* [PROBLEM DETAILS]:
Go line by line through the entries below and copy those containing the string "will".

* [DATA UNDER STUDY]:
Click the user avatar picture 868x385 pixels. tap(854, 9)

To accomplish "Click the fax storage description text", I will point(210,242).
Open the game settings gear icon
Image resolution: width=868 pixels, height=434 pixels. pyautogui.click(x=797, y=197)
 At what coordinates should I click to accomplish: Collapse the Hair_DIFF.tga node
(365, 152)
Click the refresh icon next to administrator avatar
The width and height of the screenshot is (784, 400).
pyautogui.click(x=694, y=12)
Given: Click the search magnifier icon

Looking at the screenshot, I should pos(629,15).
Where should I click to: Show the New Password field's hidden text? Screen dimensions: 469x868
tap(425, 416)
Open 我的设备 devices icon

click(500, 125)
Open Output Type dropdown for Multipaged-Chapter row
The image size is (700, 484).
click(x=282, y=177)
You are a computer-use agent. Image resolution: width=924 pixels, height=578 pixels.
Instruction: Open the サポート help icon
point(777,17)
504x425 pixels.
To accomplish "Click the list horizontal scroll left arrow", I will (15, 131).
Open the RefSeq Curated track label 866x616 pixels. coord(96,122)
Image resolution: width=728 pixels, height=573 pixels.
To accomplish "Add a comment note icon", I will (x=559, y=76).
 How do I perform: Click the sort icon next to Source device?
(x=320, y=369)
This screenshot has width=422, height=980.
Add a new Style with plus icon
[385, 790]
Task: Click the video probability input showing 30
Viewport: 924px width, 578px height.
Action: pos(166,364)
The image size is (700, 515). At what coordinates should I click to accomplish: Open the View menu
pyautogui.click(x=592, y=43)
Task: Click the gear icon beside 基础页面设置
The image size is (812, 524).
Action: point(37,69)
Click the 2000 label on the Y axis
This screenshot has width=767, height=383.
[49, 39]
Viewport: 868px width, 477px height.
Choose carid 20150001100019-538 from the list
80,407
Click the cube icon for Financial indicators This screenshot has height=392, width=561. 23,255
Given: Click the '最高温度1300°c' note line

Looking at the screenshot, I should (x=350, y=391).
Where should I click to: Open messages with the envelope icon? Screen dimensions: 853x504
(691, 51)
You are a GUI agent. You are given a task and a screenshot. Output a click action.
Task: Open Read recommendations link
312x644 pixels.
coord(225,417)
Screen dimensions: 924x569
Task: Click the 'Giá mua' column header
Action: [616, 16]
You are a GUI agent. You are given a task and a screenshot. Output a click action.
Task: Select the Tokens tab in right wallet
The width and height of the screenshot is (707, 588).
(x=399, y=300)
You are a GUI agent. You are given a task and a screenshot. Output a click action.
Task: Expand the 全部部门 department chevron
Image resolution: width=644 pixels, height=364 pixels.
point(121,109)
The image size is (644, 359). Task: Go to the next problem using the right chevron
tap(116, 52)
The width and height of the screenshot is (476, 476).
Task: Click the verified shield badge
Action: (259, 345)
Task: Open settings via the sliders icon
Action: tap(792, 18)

* [RESPONSE]:
To accomplish "Click the fax storage description text", I will point(210,242).
To accomplish "Click the list horizontal scroll left arrow", I will (15, 131).
To accomplish "Add a comment note icon", I will (x=559, y=76).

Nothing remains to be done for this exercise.